Research on family firms predominantly takes place at the firm-level. Findings suggest that family firms prioritize specific non-economic goals labeled socio-emotional wealth, and that emphasizing socio-emotional wealth drives many strategic decisions in family firms. We were motivated to pursue this research because, although we knew socio-emotional wealth affects how family firms behave, we wanted to know how people in family firms behaved. Specifically, we wanted to explore how the importance that supervisors placed on socio-emotional wealth could impact their employees’ job performance as well as employees’ commitment to the family firm. Here, we reasoned that employees could perceive their supervisors differently based on whether they were a member of the family firm, and if they embraced the firm’s socio-emotional wealth goals. When these factors were in congruence, we surmised that employees would translate their commitment to the family firm into greater job performance (both task and citizenship behavior). When they perceived a lack of congruence in their supervisor, we argue that decreased performance would occur based on a reduced sense of genuineness in the social exchange relationship with their supervisor. Our results supported our hypothesizing and demonstrate that employees seek supervisors in family firms who accurately represent their true interests—i.e., if they are family members they should support the family’s goals, if they are not, they should not.
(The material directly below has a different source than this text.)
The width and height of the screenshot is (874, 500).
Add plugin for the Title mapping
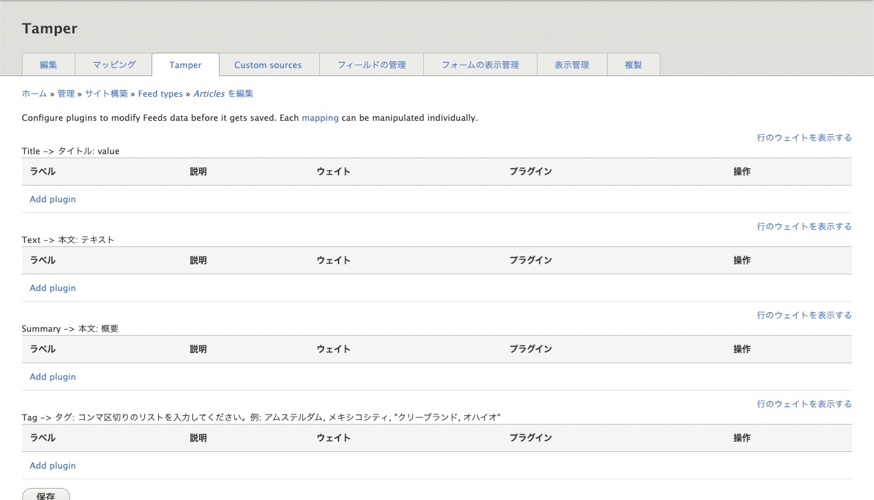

Our research is innovative in that we take a multi-pronged approach and test a three-way interaction to determine how performance will be impacted by commitment, supervisor familial status, and socio-emotional wealth importance all in concert. Testing three-ways effects is less common in family firm research and provides a unique means for understanding how these factors influence the family firm.

We hope that our work encourages future researchers to continue to find ways to examine other factors at the individual level that influences family firm outcomes. Only through the continued pursuit of future research at multiple levels within the family firm can we come to a better understanding of why the family firm is the unique environment that it is.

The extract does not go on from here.